SOH di kisaran 80 hingga 90 persen masih tergolong sangat baik untuk mobil bekas. Jika kapasitas sudah turun di bawah 80 persen, calon pembeli perlu lebih berhati-hati karena risiko pengeluaran setelah pembelian bisa meningkat.
Penggantian baterai merupakan komponen biaya terbesar dalam kepemilikan mobil listrik. Ada opsi baterai rekondisi yang lebih murah, tetapi penggantian tetap bukan pengeluaran kecil.
Test Drive Tidak Boleh Dilewatkan
Selain pemeriksaan diam, uji jalan juga penting untuk membaca kondisi kendaraan dalam penggunaan nyata. Calon pembeli disarankan melakukan test drive sekitar 50 kilometer agar konsumsi daya bisa terlihat lebih jelas.
Saat test drive, perhatikan perubahan estimasi jarak tempuh dan perilaku indikator baterai. Jika indikator turun tidak wajar saat akselerasi lalu naik drastis ketika regenerative braking bekerja, kondisi itu bisa menandakan ada sel baterai yang mulai bermasalah.
Langkah sederhana ini bisa membantu menghindari biaya perbaikan besar setelah transaksi selesai. Karena itu, harga murah sebaiknya tidak langsung menjadi alasan utama tanpa verifikasi kondisi baterai secara menyeluruh.

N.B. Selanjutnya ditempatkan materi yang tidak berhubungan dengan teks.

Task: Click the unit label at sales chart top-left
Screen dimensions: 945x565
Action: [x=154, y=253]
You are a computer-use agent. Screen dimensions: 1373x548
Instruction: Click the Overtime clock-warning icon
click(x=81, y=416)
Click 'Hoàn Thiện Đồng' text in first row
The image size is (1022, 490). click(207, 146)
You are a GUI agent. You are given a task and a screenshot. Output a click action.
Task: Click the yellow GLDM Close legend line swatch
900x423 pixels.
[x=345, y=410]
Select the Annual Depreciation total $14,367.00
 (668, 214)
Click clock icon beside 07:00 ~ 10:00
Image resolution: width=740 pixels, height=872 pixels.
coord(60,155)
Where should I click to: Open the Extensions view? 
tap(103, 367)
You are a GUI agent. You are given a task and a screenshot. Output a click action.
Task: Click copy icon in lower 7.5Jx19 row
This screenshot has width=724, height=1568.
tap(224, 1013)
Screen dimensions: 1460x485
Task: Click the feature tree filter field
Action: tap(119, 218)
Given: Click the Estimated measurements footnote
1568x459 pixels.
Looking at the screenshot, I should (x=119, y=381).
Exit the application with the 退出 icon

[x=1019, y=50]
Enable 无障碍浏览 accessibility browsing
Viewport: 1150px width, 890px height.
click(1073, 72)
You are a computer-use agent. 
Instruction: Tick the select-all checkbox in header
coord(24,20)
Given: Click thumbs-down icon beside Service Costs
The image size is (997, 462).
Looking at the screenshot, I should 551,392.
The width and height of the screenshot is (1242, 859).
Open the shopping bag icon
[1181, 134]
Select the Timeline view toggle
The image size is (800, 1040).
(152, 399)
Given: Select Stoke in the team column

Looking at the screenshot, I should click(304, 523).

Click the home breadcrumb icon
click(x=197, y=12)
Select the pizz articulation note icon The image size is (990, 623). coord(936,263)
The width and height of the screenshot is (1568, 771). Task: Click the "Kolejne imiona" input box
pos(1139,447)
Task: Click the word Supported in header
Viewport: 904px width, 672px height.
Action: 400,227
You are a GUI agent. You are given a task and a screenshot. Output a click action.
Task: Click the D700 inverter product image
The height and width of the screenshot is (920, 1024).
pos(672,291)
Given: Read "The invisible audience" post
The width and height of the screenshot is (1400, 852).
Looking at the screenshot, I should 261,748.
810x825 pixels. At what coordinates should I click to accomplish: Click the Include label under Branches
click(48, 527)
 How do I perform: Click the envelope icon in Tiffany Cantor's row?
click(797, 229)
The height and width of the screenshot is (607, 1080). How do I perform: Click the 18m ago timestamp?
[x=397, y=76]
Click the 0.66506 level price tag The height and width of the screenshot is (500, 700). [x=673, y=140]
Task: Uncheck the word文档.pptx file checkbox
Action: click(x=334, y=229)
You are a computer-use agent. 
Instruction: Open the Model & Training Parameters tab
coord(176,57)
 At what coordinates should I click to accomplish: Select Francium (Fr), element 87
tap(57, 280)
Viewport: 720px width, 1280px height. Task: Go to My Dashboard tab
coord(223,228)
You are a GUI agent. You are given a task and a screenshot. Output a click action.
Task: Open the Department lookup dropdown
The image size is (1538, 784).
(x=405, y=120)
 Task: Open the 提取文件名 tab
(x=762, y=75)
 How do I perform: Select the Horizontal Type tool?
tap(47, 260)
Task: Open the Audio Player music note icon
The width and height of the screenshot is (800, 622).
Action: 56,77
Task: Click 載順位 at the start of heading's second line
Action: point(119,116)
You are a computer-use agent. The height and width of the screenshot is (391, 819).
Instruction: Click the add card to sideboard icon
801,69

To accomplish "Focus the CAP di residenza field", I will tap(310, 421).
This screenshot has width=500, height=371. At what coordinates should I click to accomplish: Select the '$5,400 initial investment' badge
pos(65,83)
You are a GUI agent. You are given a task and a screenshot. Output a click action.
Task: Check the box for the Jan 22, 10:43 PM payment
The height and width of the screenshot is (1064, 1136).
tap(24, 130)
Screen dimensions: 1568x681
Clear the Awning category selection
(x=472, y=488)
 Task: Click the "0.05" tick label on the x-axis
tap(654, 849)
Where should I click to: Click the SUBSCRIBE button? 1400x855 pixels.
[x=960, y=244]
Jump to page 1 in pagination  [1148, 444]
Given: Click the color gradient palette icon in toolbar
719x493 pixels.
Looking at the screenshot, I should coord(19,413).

Fitur dan Kenyamanan Masih Menarik
Di luar urusan baterai, Nissan Leaf generasi kedua juga menawarkan kenyamanan yang cukup kuat untuk pemakaian harian. Karakter berkendaranya disebut lebih matang dibanding pendahulunya dan lebih mudah diterima pengguna yang baru beralih dari mobil bensin.
Desain eksteriornya dibuat lebih modern dan menyerupai hatchback konvensional. Sementara itu, interiornya dirancang ergonomis dengan posisi duduk nyaman dan pengoperasian yang sederhana.
Pada varian dasar, Leaf sudah dibekali lane departure warning, traffic sign recognition, kamera belakang, sensor parkir depan, pemanas jok, climate control otomatis, hingga teknologi one pedal driving yang memanfaatkan regenerative braking saat pedal akselerator dilepas.
| Aspek | Keunggulan Utama |
|---|---|
| Kenyamanan | Posisi duduk ergonomis dan mudah dipakai harian |
| Fitur Dasar | Lane departure warning, traffic sign recognition, kamera belakang, sensor parkir depan |
| Teknologi | One pedal driving dan regenerative braking |
Ruang bagasinya juga tergolong besar untuk kebutuhan keluarga kecil. Meski begitu, lantai bagasi tidak sepenuhnya rata ketika kursi belakang dilipat, sehingga pembeli tetap perlu menyesuaikannya dengan kebutuhan angkut harian.
Riwayat Unit Tetap Harus Jelas
Harga Nissan Leaf bekas bervariasi tergantung tahun produksi, tipe, kondisi kendaraan, dan kesehatan baterai. Karena itu, membandingkan beberapa unit sekaligus menjadi langkah penting agar pembeli tidak terpaku pada angka jual paling rendah.
Bila ada pilihan, unit 2022 dengan baterai 62 kWh menjadi kombinasi yang paling menarik. Varian ini menawarkan jarak tempuh lebih jauh sekaligus potensi nilai jual yang lebih baik di masa depan.
Sebelum transaksi diputuskan, inspeksi di bengkel independen terpercaya tetap disarankan. Pemeriksaan sebaiknya mencakup baterai, sistem kelistrikan, suspensi, dan riwayat kendaraan agar risiko biaya perbaikan bisa ditekan.